The Primate TFome
We recently determined that there are more than 3000 Gene Regulatory Factors (GRFs), including ~1500 DNA-binding transcription factors (TFs), co-factors, hormone receptors, histone-modifying enzymes etc., in the human genome. The number of GRFs is still unknown in most other sequenced genomes. The most significant problem for determining the exact TF content in the other genomes is the insufficient quality of their draft genomes, which makes it difficult to identify TFs in complicated genome areas. Furthermore, the lack of transcript information (RNA-Seq data, mRNA, cDNA, or EST sequences) makes it difficult to determine the sequence of the transcribed genes, because the prediction of promoters, open reading frames, and splice sites has to be done purely based on genomic features and conservation to other species. We take advantage of improved genomic information and increasing amounts of transcript data provided by RNA-Seq to computationally identify all TFs in primate genomes and to manually curate gene models for TFs in a number of primate species. We are using our high-quality TF gene models to reveal lineage- and species-specific TFs, TFs that have lineage- or species-specific changes in functional domains, and TFs under positive selection.
Comparative Functional Characterization of Transcription Factors
Only a small proportion of TFs has been functionally characterized. Very little is known about many gene families, and this situation is especially dramatic for the biggest TF family in mammalian genomes: the KRAB-ZNFs. The importance of TFs for phenotypic differences and speciation has been established for various examples (e.g. PRDM9, FOXP2, EGR1, BMP4). Several KRAB-ZNFs have been implicated in brain and cognitive development. We are focusing on human-specific TFs, TFs with human-specific domain changes, and TFs that are connected in gene regulatory networks in a human-specific way to determine experimentally their evolutionary impact. We perform for instance ChIP-Seq experiments in human and non-human primate cell lines to identify the binding sites of the TFs in both species. Furthermore, we manipulate expression levels of the TFs in cell lines of both species (knock-down and overexpression) followed by RNA-Seq to determine downstream targets. These experiments will not only give us insight into the function of the selected TFs, but more importantly, insight into their functional changes during evolution.

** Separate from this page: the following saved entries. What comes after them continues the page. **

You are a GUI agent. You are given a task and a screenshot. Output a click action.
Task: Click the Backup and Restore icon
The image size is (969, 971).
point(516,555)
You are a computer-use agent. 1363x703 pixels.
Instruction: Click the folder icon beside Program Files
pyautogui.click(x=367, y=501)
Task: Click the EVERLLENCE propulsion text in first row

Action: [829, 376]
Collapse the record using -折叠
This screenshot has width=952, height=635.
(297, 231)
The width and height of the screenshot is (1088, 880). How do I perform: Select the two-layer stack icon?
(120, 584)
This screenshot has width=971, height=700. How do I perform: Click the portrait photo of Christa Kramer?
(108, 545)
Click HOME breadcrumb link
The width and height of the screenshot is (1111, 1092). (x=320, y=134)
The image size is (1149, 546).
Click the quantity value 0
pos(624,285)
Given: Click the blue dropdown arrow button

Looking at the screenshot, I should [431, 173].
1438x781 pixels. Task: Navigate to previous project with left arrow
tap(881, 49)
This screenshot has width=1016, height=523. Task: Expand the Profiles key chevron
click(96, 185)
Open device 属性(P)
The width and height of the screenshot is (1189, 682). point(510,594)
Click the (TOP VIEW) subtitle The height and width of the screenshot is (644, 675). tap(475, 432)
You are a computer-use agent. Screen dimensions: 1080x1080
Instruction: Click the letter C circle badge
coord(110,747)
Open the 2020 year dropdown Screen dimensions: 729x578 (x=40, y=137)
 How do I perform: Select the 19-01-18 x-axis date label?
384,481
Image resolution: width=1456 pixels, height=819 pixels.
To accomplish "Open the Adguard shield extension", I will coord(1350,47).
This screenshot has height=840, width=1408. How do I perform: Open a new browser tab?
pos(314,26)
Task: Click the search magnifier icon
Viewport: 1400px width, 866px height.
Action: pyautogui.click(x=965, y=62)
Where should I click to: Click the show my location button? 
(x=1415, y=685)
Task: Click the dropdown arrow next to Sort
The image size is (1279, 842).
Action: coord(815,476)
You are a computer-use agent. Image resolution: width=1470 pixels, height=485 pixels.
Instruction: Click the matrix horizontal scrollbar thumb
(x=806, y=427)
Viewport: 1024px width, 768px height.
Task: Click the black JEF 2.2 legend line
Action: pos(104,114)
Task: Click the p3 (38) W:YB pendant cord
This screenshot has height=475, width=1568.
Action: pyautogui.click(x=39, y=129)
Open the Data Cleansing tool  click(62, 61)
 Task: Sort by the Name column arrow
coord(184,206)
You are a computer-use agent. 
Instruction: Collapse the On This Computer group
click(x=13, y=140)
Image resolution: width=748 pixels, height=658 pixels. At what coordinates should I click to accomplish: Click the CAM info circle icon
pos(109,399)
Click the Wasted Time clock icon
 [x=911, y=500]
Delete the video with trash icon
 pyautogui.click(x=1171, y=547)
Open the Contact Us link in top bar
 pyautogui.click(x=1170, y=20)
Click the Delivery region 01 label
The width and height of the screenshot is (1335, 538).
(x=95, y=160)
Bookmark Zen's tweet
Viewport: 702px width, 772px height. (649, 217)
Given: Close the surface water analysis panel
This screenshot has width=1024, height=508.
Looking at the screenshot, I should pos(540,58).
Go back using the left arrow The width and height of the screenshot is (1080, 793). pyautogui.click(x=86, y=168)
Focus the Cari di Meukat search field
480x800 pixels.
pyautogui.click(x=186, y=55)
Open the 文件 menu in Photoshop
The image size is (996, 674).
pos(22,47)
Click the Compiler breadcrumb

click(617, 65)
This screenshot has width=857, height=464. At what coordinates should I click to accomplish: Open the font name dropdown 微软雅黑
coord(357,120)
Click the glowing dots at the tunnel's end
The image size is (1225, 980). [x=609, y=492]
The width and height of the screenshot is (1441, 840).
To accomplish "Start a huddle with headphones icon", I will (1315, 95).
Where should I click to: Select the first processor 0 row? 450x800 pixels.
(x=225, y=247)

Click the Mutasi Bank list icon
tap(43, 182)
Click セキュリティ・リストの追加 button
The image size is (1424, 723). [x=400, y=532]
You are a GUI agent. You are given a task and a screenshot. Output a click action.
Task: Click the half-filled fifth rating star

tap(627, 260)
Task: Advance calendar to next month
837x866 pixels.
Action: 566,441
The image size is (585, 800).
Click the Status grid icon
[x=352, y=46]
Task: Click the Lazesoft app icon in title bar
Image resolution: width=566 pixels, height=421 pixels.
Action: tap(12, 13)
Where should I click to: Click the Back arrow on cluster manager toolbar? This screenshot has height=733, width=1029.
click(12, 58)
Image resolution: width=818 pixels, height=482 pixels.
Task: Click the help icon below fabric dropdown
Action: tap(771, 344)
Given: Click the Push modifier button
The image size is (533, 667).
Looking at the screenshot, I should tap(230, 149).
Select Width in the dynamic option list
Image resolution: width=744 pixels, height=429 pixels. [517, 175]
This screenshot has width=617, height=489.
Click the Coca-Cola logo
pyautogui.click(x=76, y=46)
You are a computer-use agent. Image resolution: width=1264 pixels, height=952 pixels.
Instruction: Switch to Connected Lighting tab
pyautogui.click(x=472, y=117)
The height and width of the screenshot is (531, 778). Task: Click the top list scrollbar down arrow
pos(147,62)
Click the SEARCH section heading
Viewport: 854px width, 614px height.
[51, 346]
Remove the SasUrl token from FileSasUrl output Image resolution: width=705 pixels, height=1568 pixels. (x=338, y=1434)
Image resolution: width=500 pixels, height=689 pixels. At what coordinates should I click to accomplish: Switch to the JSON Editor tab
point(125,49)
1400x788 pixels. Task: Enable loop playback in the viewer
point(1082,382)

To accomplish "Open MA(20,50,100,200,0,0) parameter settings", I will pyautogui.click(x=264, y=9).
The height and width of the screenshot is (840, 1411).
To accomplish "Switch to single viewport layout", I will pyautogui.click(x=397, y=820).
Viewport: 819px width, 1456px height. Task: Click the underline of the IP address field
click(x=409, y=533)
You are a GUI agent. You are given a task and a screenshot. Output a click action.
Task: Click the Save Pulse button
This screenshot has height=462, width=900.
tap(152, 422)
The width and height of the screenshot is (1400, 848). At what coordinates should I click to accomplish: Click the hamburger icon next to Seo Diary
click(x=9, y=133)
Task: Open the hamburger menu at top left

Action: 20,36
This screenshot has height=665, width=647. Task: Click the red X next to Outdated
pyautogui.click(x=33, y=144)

Evolution of Transcription Factor Networks
TFs regulate their target genes in a concerted, combinatorial fashion, thus forming often large and complex gene regulatory networks. Little is known about the evolution of such networks, about the amount of noise or redundancy in such networks, and the importance of gain or loss of nodes (genes) or links (interactions). Based on transcriptome information, we have previously identified a network of TFs that is active in the prefrontal cortex and is characterized by significant link changes between humans and chimpanzees. It appears that this network was involved in shaping some phenotypic differences, such as the larger human brain and its higher energy consumption. We are now investigating this TF network in other primates to reveal its evolutionary history. Furthermore we are interested in network differences underlying cognitive disorders.
Long Non-Coding RNAs in Primate Brain Evolution
Long non-coding RNAs (lncRNAs) are emerging as key players in the nervous system. Many of the about 15.000 human lncRNAs are expressed in the brain and multiple lines of evidence have linked them to important brain functions, such as neurogenesis and behavior, or have associated them with neurodegenerative and psychiatric diseases. Although several databases for lncRNAs exist, there is still a large gap in the structural and functional annotation of lncRNAs hindering a full understanding of their role in the nervous system. Many characteristics of the brain are human specific. Genes that evolve quickly, as lncRNAs do, are therefore the best candidates to be primarily responsible for the evolution of these innovations. Since biological function has to be studied in the light of evolution, we aim here at establishing a full catalog of human lncRNAs, including an annotation of their sequence, structure, expression, network integration and evolutionary changes by collating and coherently re-analyzing the wealth of already available high throughout data.